Extract
* * * * * * * * *

Pushing Employees Into Wellness Programs Is Totally Cool — Court
New 2017 regulations allow companies to offer workers up to 30 percent off insurance costs in exchange for participating
The AARP has lost its first battle in a bid to walk back how much power employers have to push their workers to stay healthy, thanks to a federal court ruling.
Last October, the AARP filed a lawsuit against the Equal Employment Opportunity Commission, in hopes of blocking then-upcoming regulations on how companies can entice their workers into joining a workplace wellness program. These programs have been on the rise, with a 2015 survey by the Kaiser Foundation finding that around half of large companies offer or require their employees to get routine medical check-ups; and nearly a quarter offer their employees financial incentives for the trouble. Other types of wellness programs include classes to help quit smoking or sponsored weight loss competitions, as well as surveys that spot “high-risk” health behaviors.
Some critics have attacked these programs, which are meant to trim health costs down the line by making preventative care available sooner, as being ineffective; others have argued that they only add stress to employees’ work and personal lives. Still more, like the AARP, are worried about the potential for abuse that could come from collecting people’s sensitive health information without necessary privacy safeguards.

* * * * * * * * *

Recorded data
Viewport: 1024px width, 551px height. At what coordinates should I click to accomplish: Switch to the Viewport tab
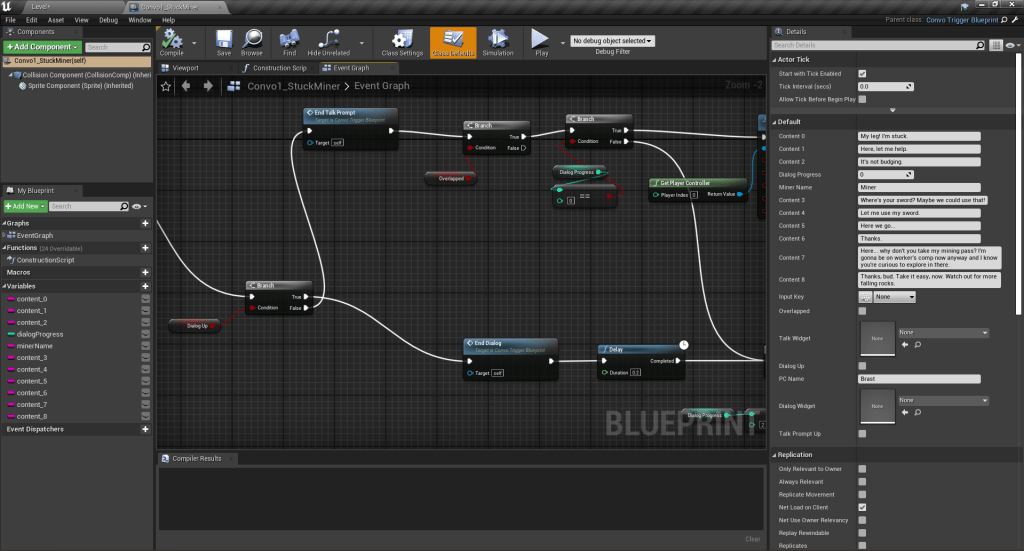(x=186, y=68)
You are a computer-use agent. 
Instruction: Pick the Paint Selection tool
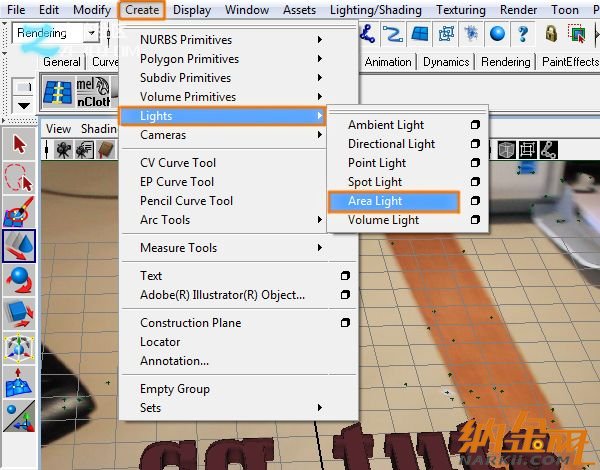[x=19, y=213]
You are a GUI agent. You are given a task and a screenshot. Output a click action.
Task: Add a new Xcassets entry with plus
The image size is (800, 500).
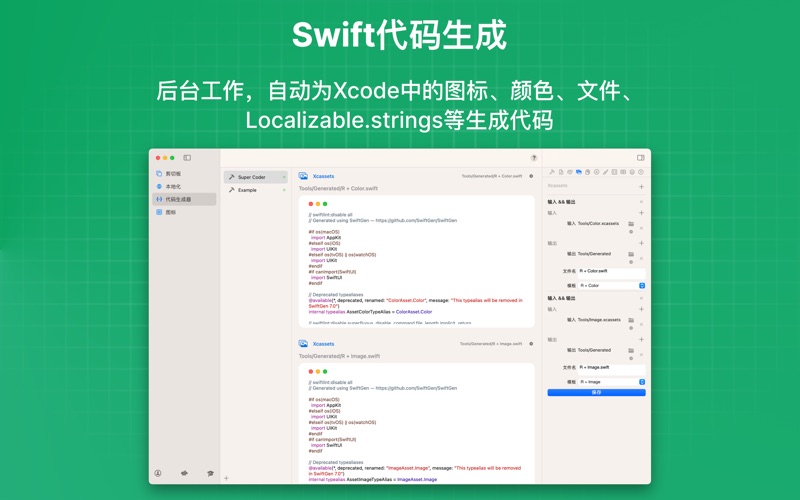click(x=641, y=186)
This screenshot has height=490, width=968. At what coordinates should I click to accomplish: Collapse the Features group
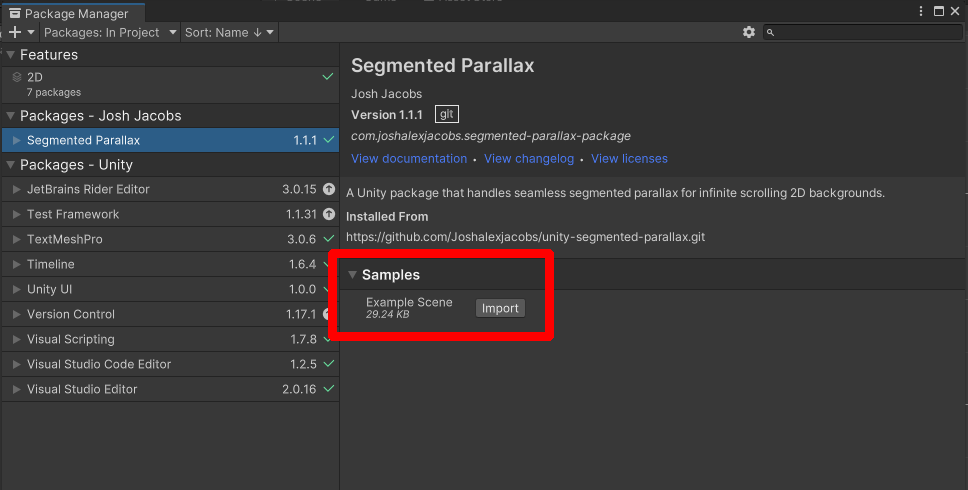tap(10, 55)
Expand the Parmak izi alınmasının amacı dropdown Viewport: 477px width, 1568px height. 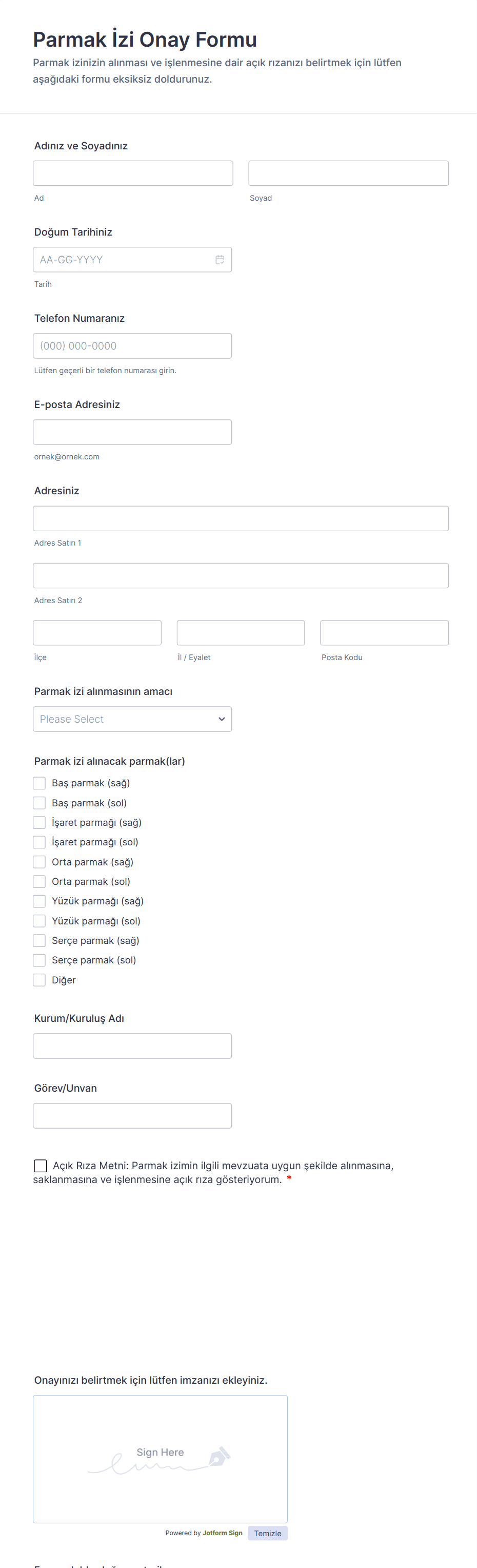[132, 720]
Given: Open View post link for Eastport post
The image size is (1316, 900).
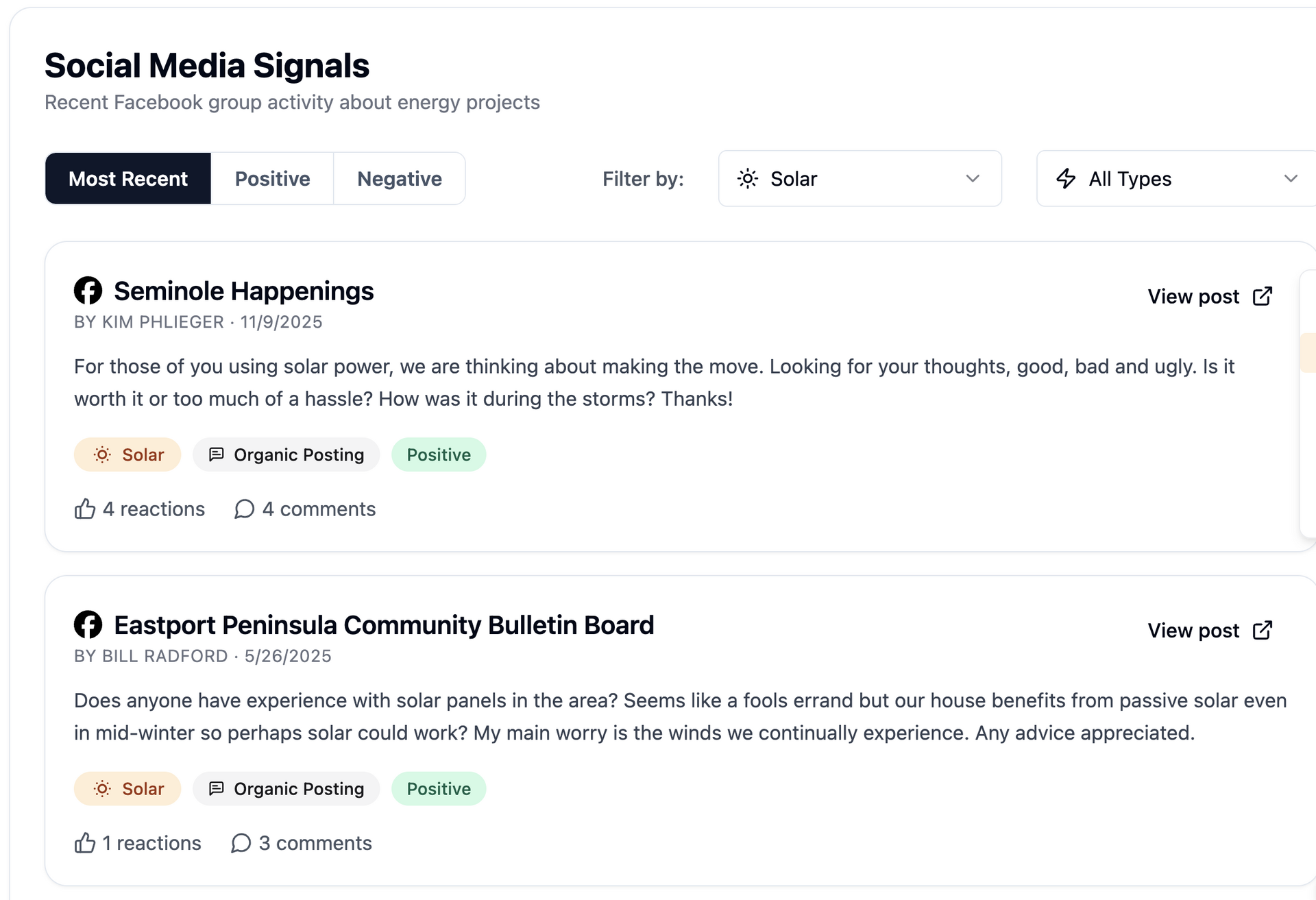Looking at the screenshot, I should (x=1193, y=630).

* * * * * * * * *

Task instructions
A) Answer these questions from the piece on workplace wellness programs, one line each:
(i) Which agency did the AARP file a lawsuit against?
(ii) Which organization ran the 2015 survey?
(iii) Under the new 2017 regulations, how much off insurance costs can companies offer workers?
B) Swap "stress" for "pressure" and write out the piece on workplace wellness programs from "Some critics have" up to and including "necessary privacy safeguards.".

Written responses
A)
(i) The Equal Employment Opportunity Commission
(ii) The Kaiser Foundation
(iii) Up to 30 percent

B)
Some critics have attacked these programs, which are meant to trim health costs down the line by making preventative care available sooner, as being ineffective; others have argued that they only add pressure to employees’ work and personal lives. Still more, like the AARP, are worried about the potential for abuse that could come from collecting people’s sensitive health information without necessary privacy safeguards.